■ **Record excerpts**:
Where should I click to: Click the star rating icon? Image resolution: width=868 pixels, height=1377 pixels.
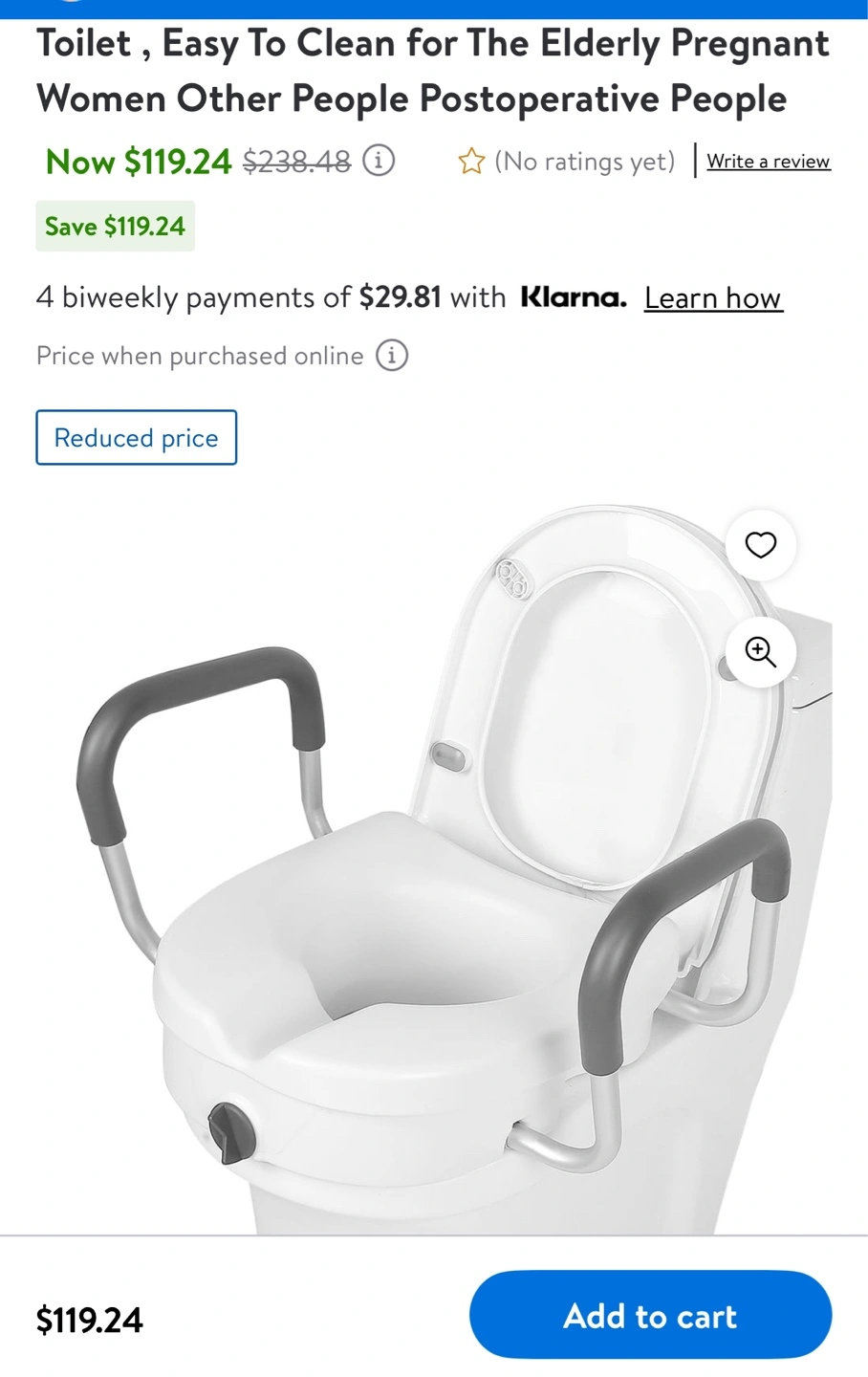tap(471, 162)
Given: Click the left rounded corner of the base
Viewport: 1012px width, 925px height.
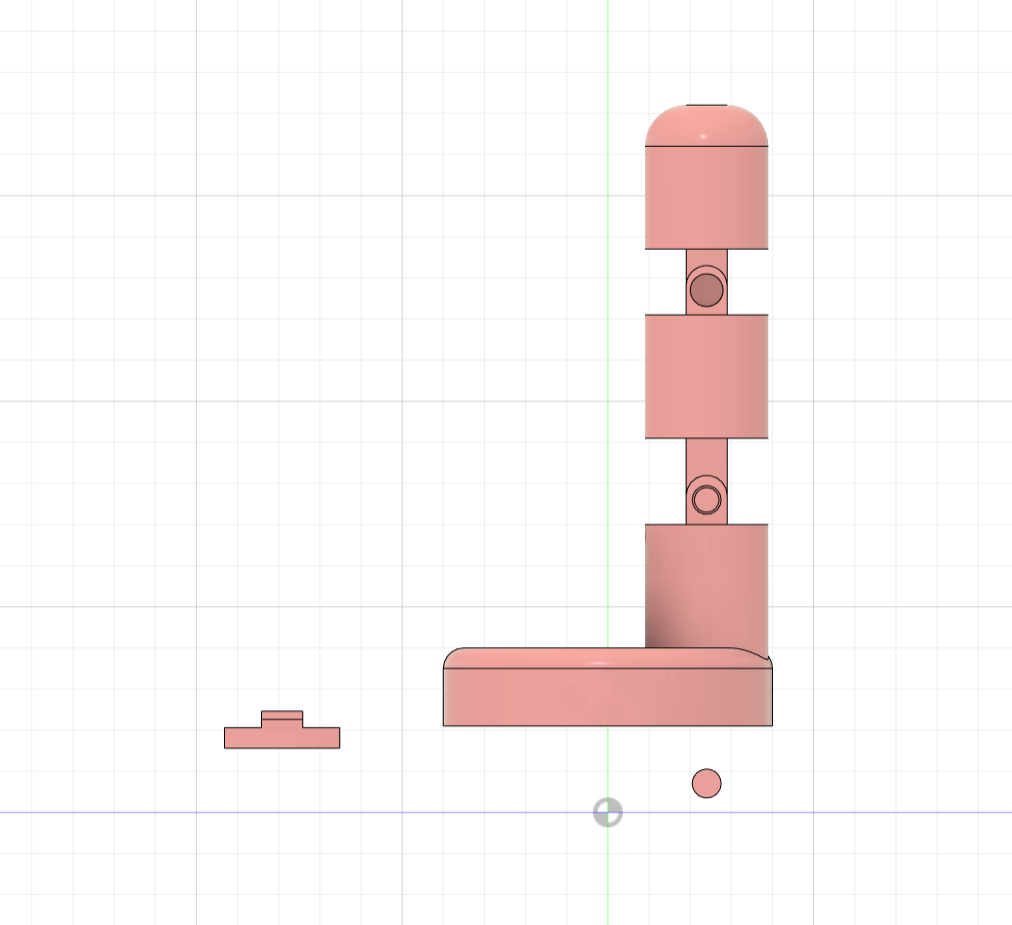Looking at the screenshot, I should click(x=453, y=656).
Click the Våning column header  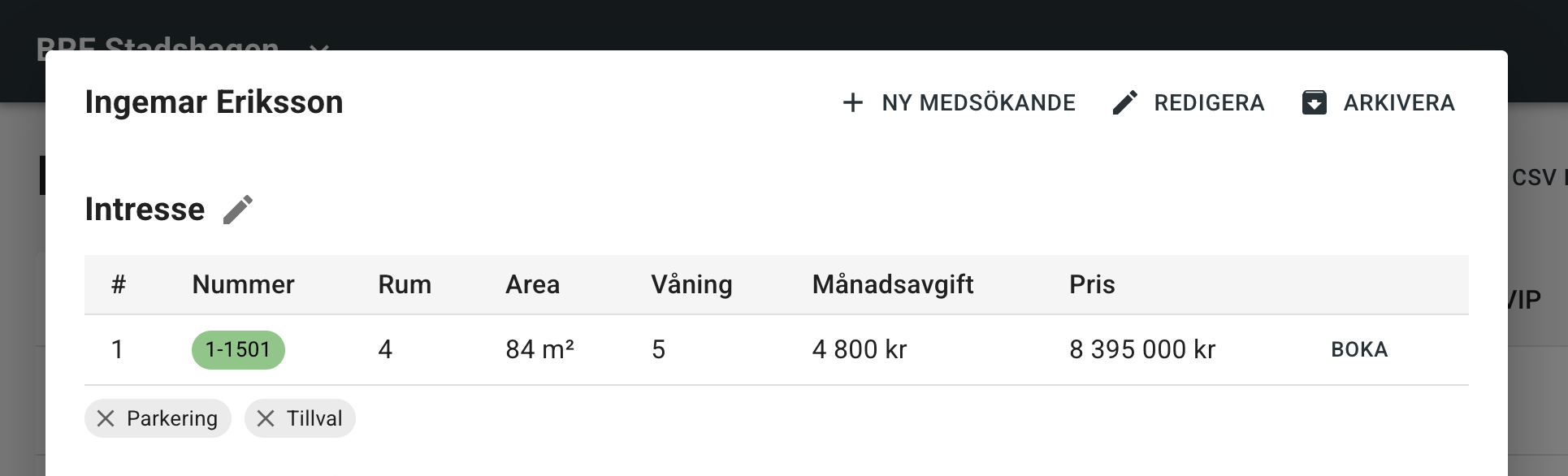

* * *

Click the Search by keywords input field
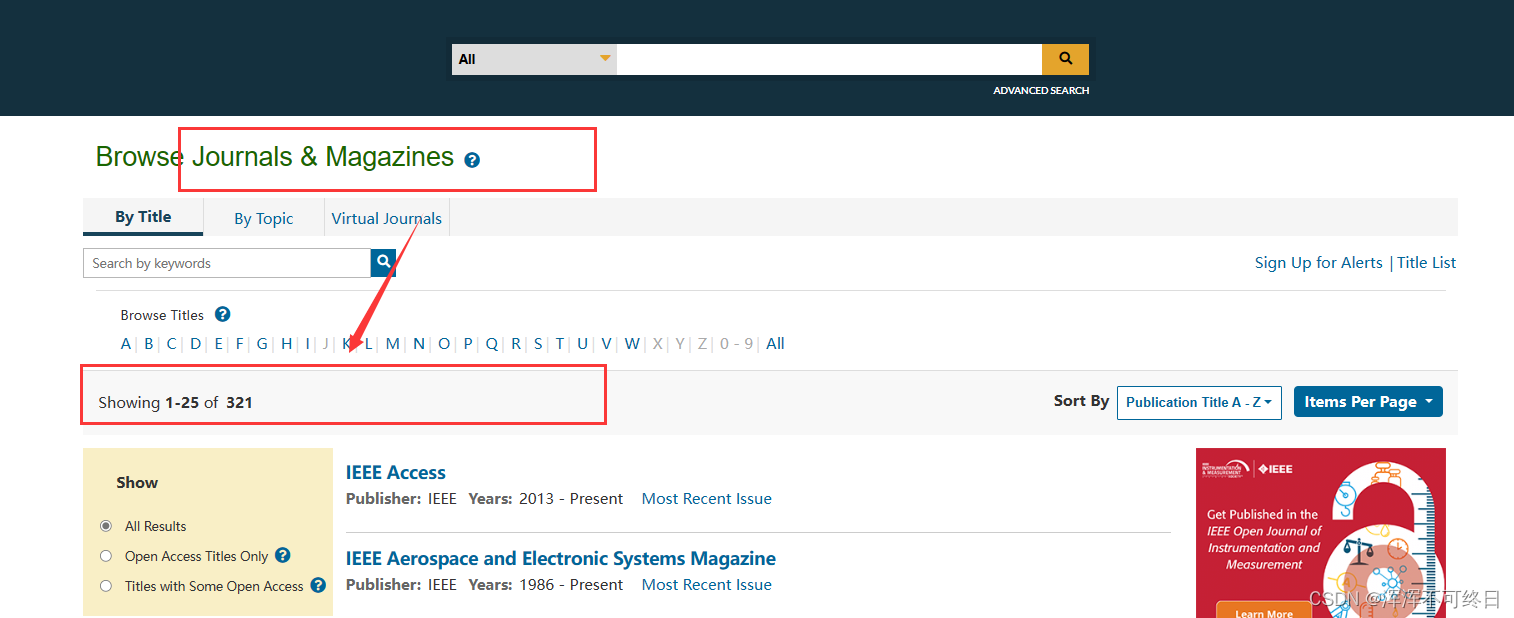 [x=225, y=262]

...

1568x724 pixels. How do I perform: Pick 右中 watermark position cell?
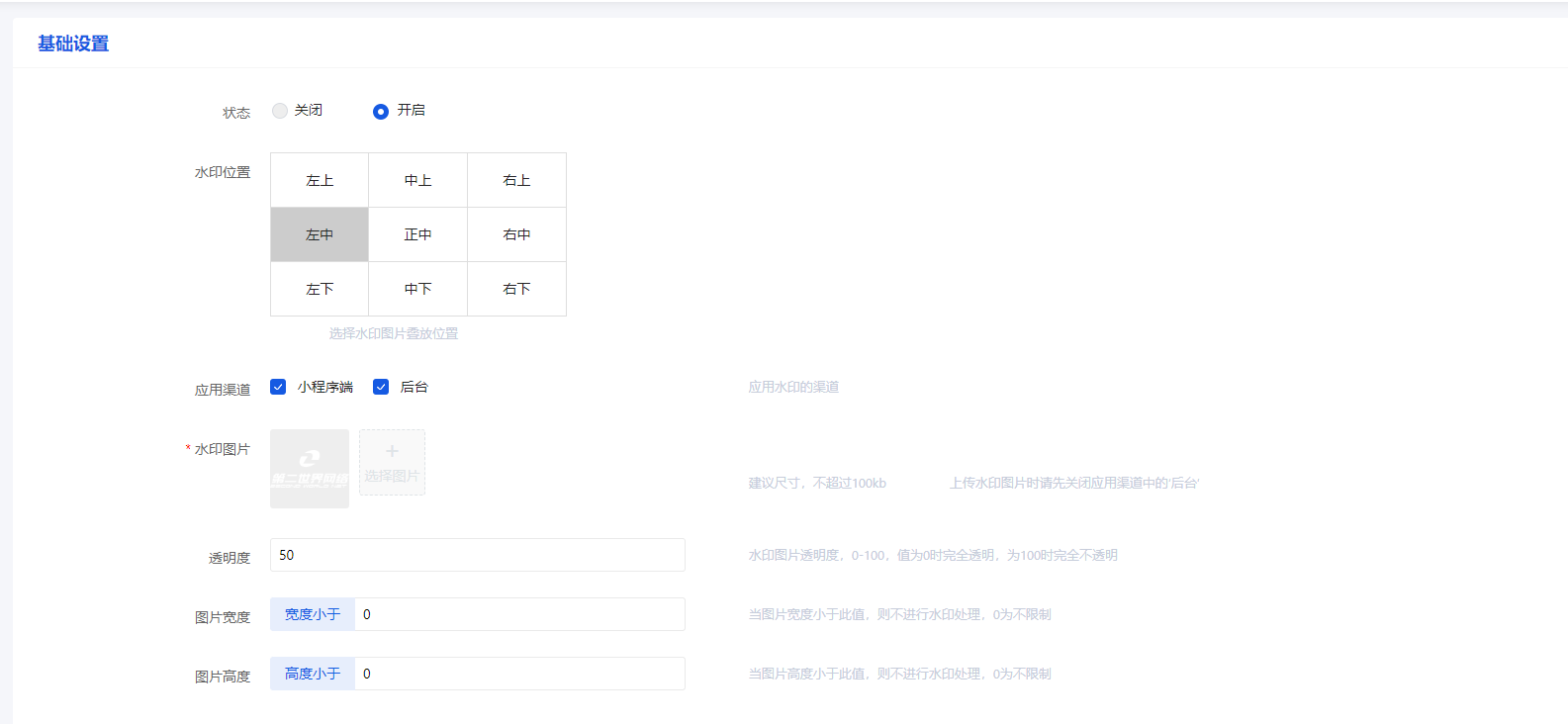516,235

■ **What you are asked to do**:
Reproduce the lines beginning with the one that contains "Where should I" and continuing through the one that contains "Click the Våning column header", both included, and leave the pictures out.

■ **Task answer**:
Where should I click to: Click the star rating icon? Image resolution: width=868 pixels, height=1377 pixels.
tap(471, 162)
Given: Click the left rounded corner of the base
Viewport: 1012px width, 925px height.
Looking at the screenshot, I should click(x=453, y=656).
Click the Våning column header  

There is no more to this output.